#### WHAT IS REQUIRED
Please present the stretch of the records from the line containing "You are a computer-use" through the line containing "coord(631,122)" as a numbered list, skipping blank lines and including no other lines.

#### DATA SHOWN
-------------------------

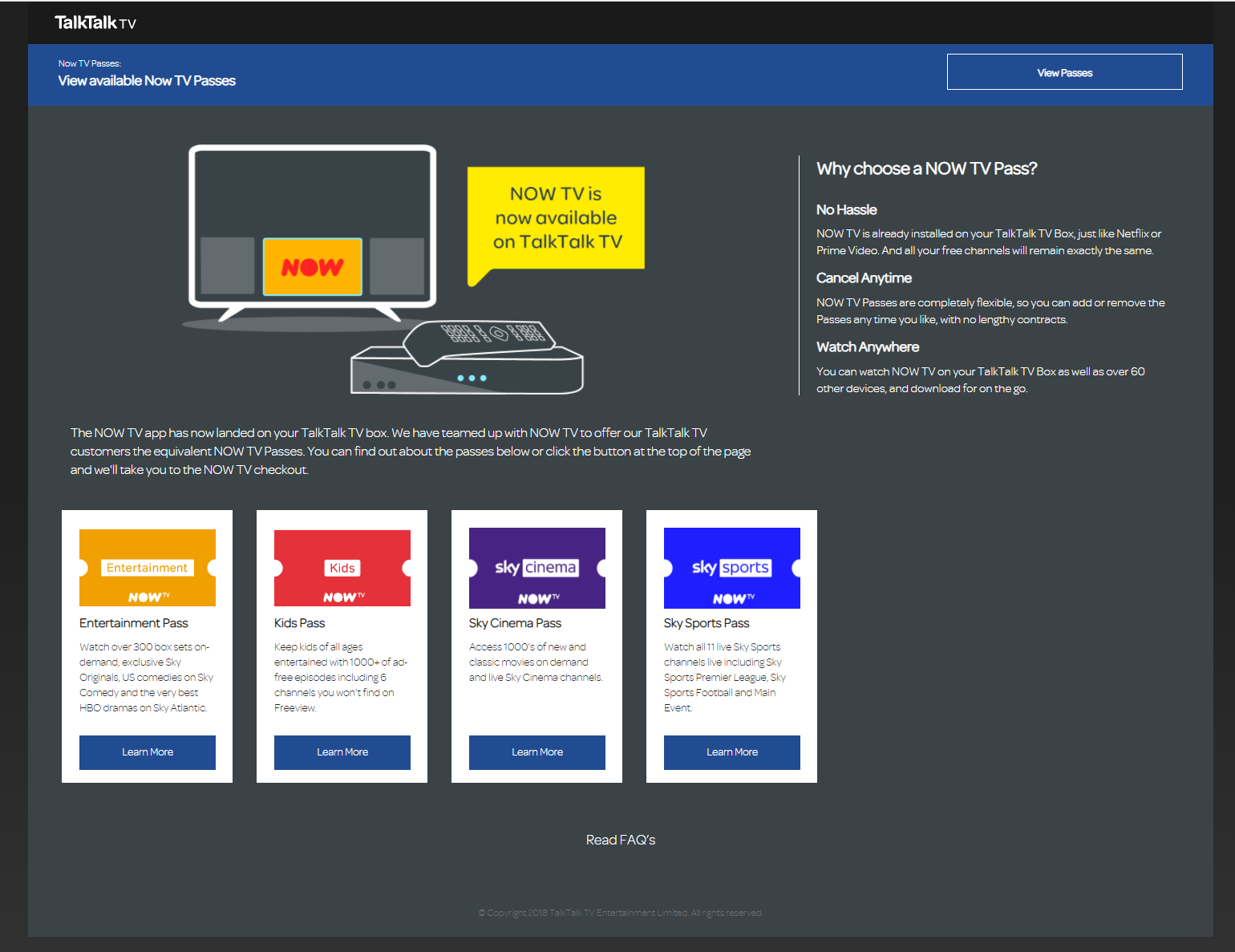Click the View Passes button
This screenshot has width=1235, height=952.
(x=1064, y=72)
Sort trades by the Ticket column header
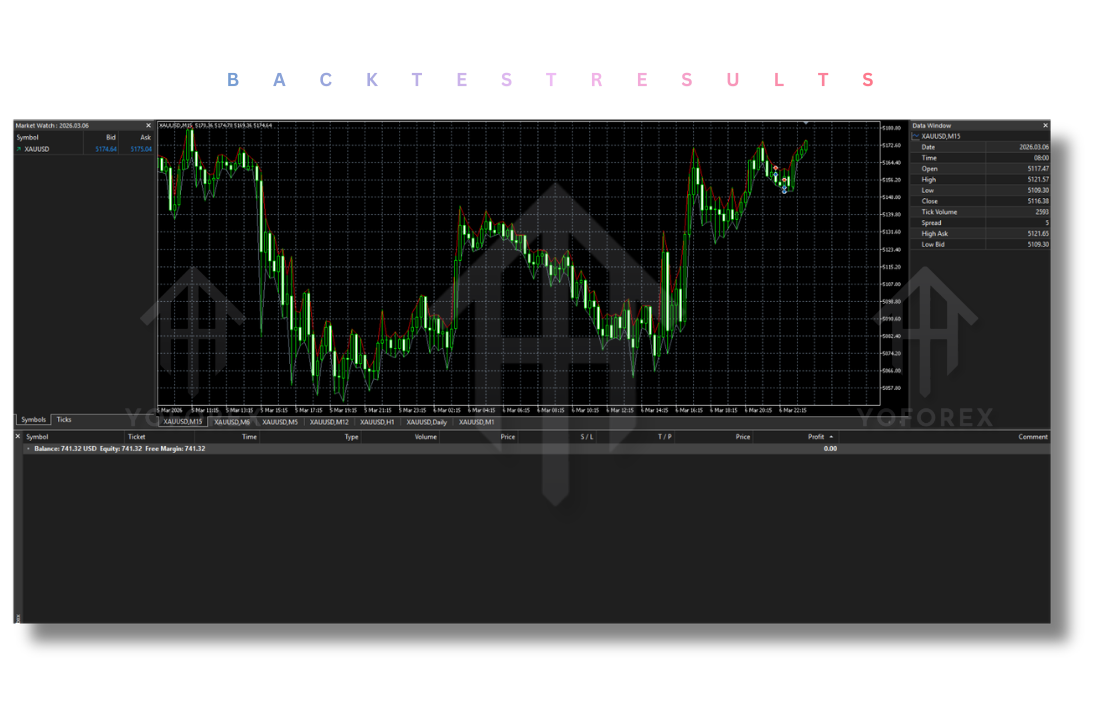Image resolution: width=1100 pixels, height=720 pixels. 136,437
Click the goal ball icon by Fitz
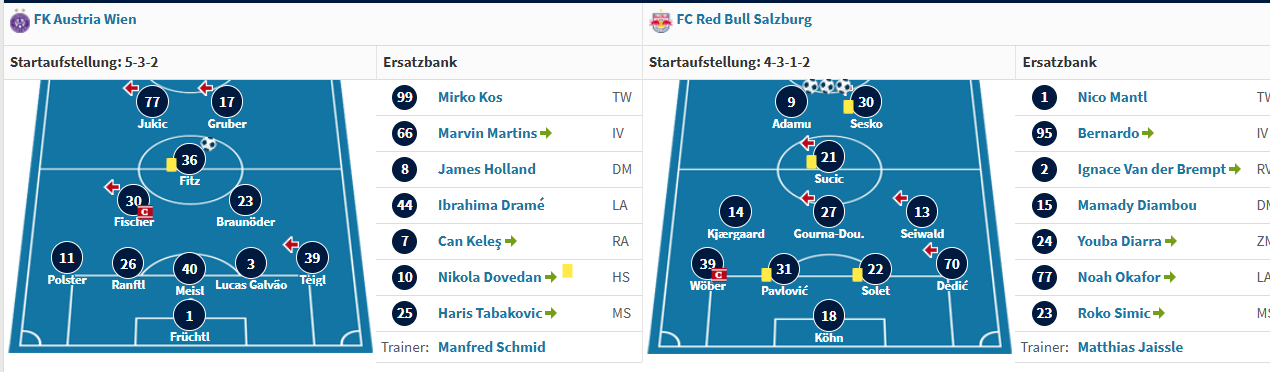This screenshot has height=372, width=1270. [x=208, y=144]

-------------------------

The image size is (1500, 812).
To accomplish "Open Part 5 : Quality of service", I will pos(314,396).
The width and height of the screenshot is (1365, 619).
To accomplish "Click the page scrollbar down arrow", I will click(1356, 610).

-------------------------

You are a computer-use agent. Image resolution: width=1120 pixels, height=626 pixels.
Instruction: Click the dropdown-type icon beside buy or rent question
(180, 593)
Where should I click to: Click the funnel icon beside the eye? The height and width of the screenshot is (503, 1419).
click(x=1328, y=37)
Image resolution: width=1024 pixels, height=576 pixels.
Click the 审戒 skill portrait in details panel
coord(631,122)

-------------------------

#### WRITTEN ANSWER
1. You are a computer-use agent. Image resolution: width=1120 pixels, height=626 pixels.
2. Instruction: Click the dropdown-type icon beside buy or rent question
3. (180, 593)
4. Where should I click to: Click the funnel icon beside the eye? The height and width of the screenshot is (503, 1419).
5. click(x=1328, y=37)
6. Image resolution: width=1024 pixels, height=576 pixels.
7. Click the 审戒 skill portrait in details panel
8. coord(631,122)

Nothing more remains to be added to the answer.